Письмо было от барина, и, прочитавши, Андрей опустил его в карман, ни с кем не поделившись его содержанием. Но Маланье достаточно было мельком взглянуть на мужа, чтобы догадаться о важности полученных известий. Да чтобы скорее узнать, в чем дело, она стала торопить Лексашку поужинать и ложиться спать.
— А мне, видно, уж сегодня не ложиться, — сказал Андрей, пройдя с женою в спальню. — Надо собираться в путь.
— Опять? Только что вернулся! Куда же ехать-то?
— Далеко, Маланьюшка, в Варшаву, — ответил с загадочной усмешкой Андрей. — Подошло, кажись, к развязке то дело, о котором я тебе говорил, что оно рано ли, поздно ли, вскроется.
— Это малявинское-то кощунство? — дрогнувшим от волнения голосом вымолвила Маланья, испуганно глядя на мужа.
— То самое. Барин пишет, чтобы непременно разузнать имена всех тех господ, которых господин Аратов на похороны приглашал, а также о тех попах, что отпевали, где их в случае надобности можно будет найти.
— Дошло, значит, дошло! — вскрикнула Маланья. — О Господи! Смилуйся над нами, грешными! Пронеси мимо беду!
— Нам бояться нечего, наше дело — сторона.
— А как же барин-то… с той… с живой покойницей? С ним она все или?..
— Должно быть, с ним, где же больше? Нешто он может ее бросить? Не таковский! Приказывает, ни минуты не медля, в Варшаву собираться… «Ты мне нужен», — грит. Ну и слава Богу! Дай Господи ему послужить за все его добро! А въезжать приказано прямо на двор к князю Репнину. Этот князь российским послом при короле польском состоит и, должно быть, с нашим барином знаком, когда мне приказано прямо к нему на двор въезжать. Поеду с Лексашкой до Киева, чтобы поменьше тут разговоров было промеж наших, а ты тут, если что, всем говори, что с Аксеновым у меня дело не сладилось и что я поехал другого покупщика на лес искать. Поняла? Ну а теперь ложись, под утро я тебя разбужу, — добавил Андрей, присаживаясь к столу между окнами, выдвигая в нем ящик и вынимая бумагу, чернила в пузырьке и очинённое гусиное перо. — Надо кое-что себе записать на память.
— Мне тоже не до сна. Станем с Аксиньей снаряжать тебя в дальний путь.

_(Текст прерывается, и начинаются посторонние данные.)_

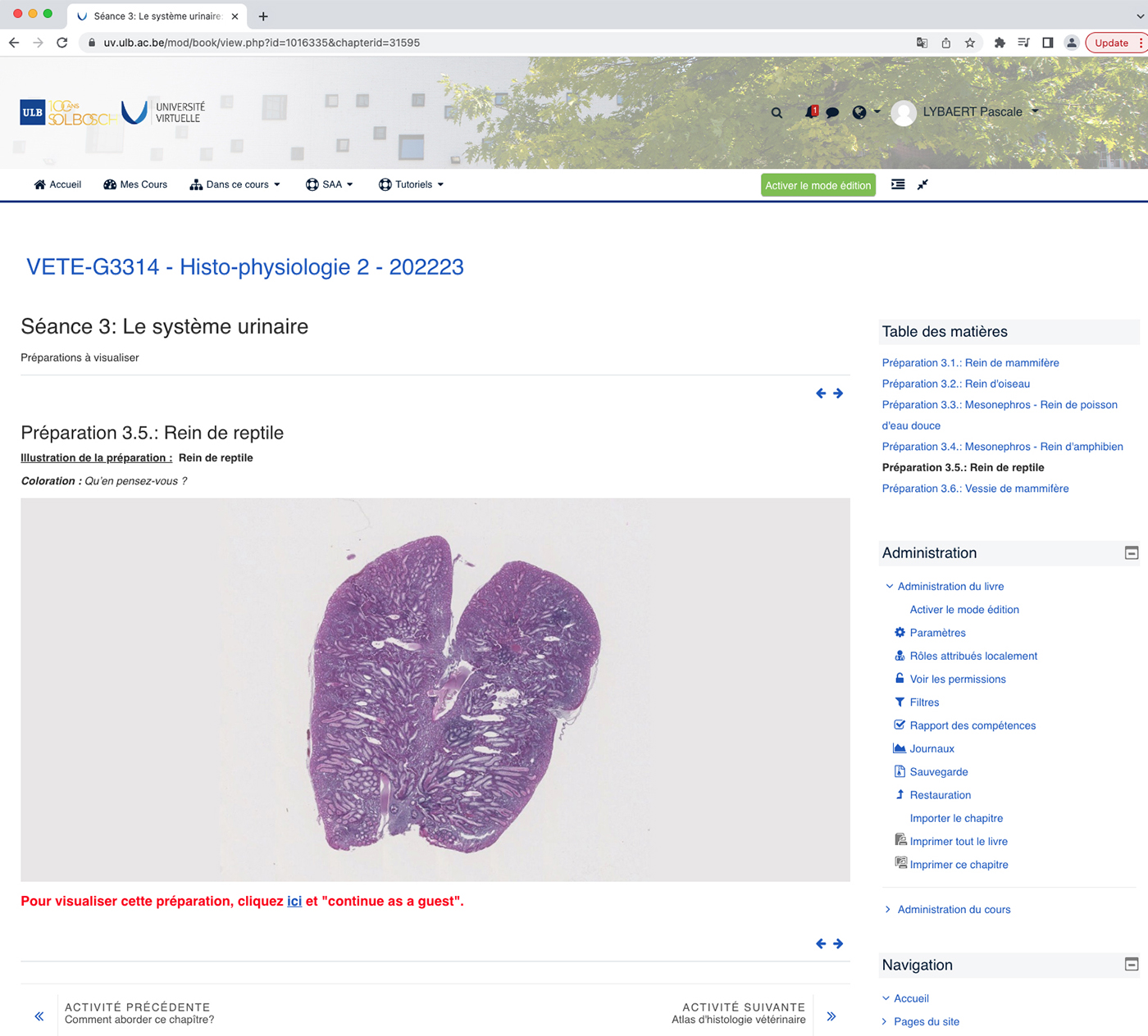Image resolution: width=1148 pixels, height=1036 pixels.
Task: Start a Sauvegarde with the file icon
Action: (x=938, y=771)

Прикажу ей затопить печь, будем стряпать, курочек да уточек тебе нажарим, пирожок испечем. Из одежи-то, что тебе уложить?

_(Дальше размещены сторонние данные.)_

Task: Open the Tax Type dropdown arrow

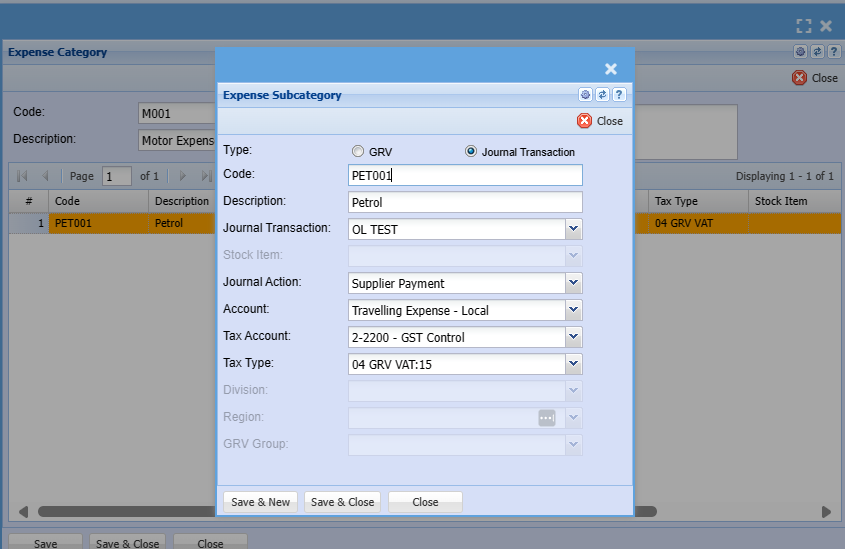Action: click(573, 364)
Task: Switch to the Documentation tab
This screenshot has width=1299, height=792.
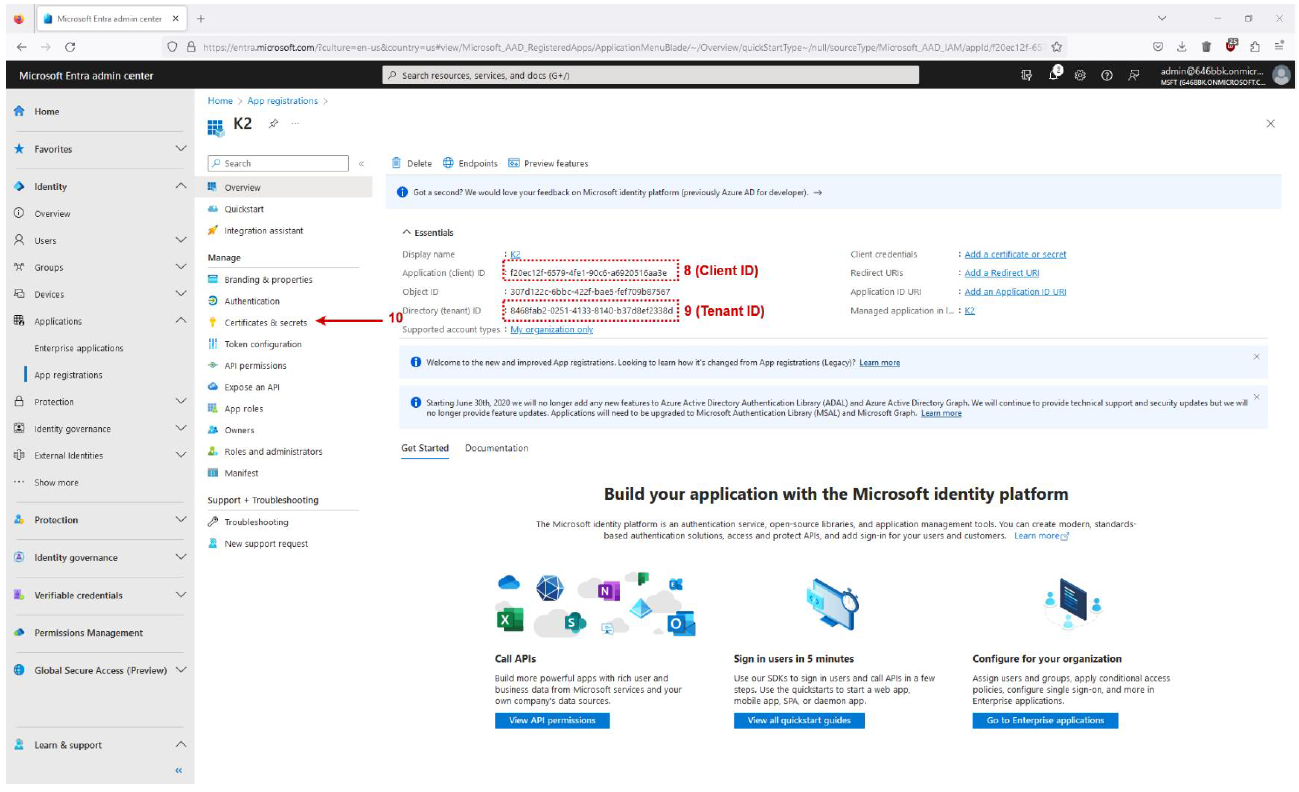Action: (496, 448)
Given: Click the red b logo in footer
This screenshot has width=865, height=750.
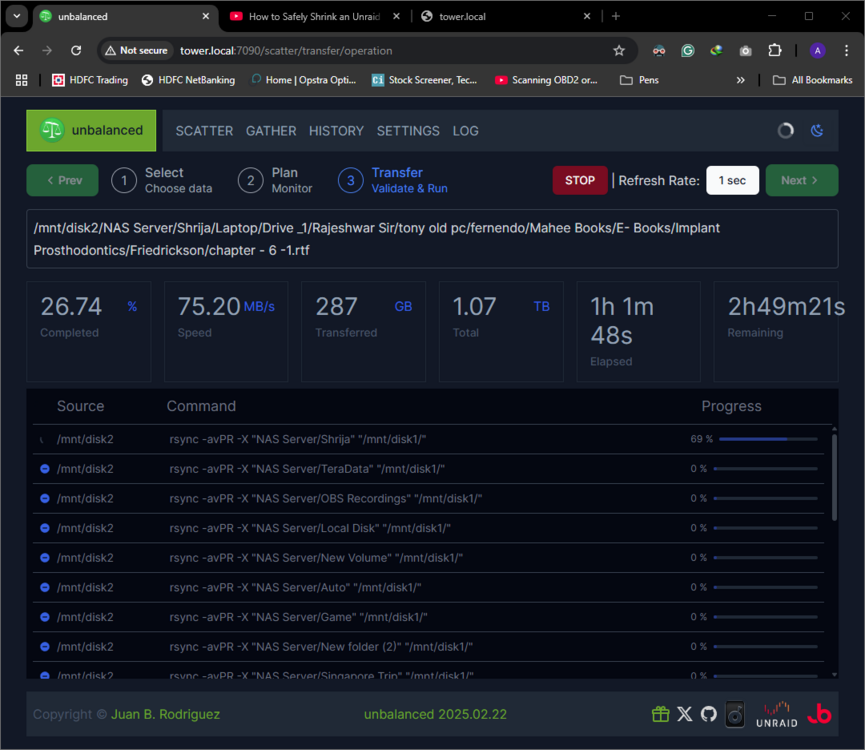Looking at the screenshot, I should [x=820, y=714].
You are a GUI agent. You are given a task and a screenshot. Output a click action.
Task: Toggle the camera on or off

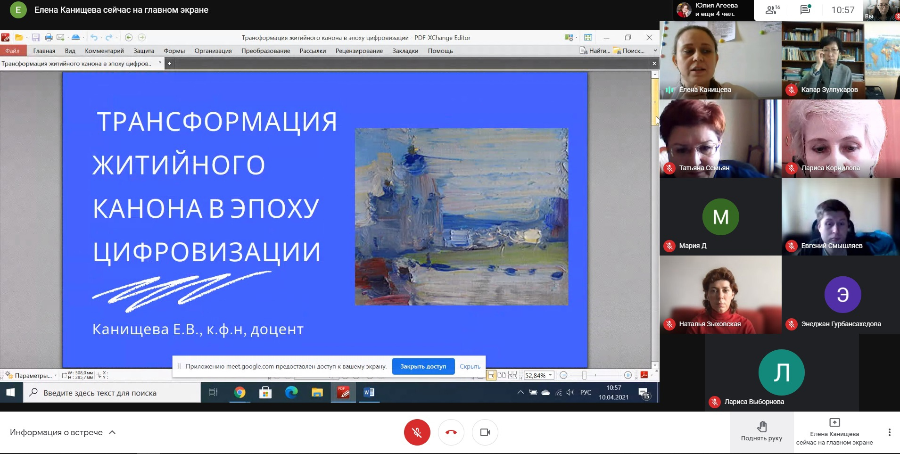click(x=485, y=432)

— Одежу надо взять добрую, чтобы не стыдно было в большом городе людям показаться. Уложи в короб, чтобы не смялось. Куплю в Киеве и коня, и тележку, чтобы дальше ехать. Все равно из здешних людей никого нельзя с собой взять, лучше, значит, и лошадей отсюда не трогать.
— А в Малявино не съездишь? — спросила, немного помолчав, Маланья. — Может, барину захочется узнать, что там делается. Намеднись приходила оттуда Домна к тетке, так сказывала, что их старая барыня приказала всех пришлых людей из деревни гнать. Такой завела порядок против смутьянов — страсть! Головлевых всей семьей в дальний хутор выселяют за то, что какой-то бернардинец-монах две ночи у них переночевал. Стихло у них теперь, о смуте не то что толковать, а даже и помыслить боятся.
— Всем господам с нее бы пример брать, живо бы тогда весь край успокоился.
— Говорят, все пишет что-то. По целым ночам пера из рук не выпускает.
— К Дмитрию Степановичу, верно, в Варшаву.
— То само собой — те письма она ему с нарочными отправляет, а другое свое писание она в кованый ларец, что возле ее кровати, складывает. Как испишет лист, так туда и сложит да на ключ запрет. Ближние думают, что духовную свою вздумала менять.
— Желает, верно, родовое добро от польки оградить. Достаточно всего он понатаскал из Малявина в Варшаву, надо старухе и о детках позаботиться. А про ту польку, на которой он жениться-то думал, ничего у них не говорят?
— Говорят! В каждом письме старуха ему свое желание сообщает, чтобы он на ней не женился. Да нетто он кого послушает! А то дело совсем замерло; никто и не вспоминает, точно никогда и не бывало.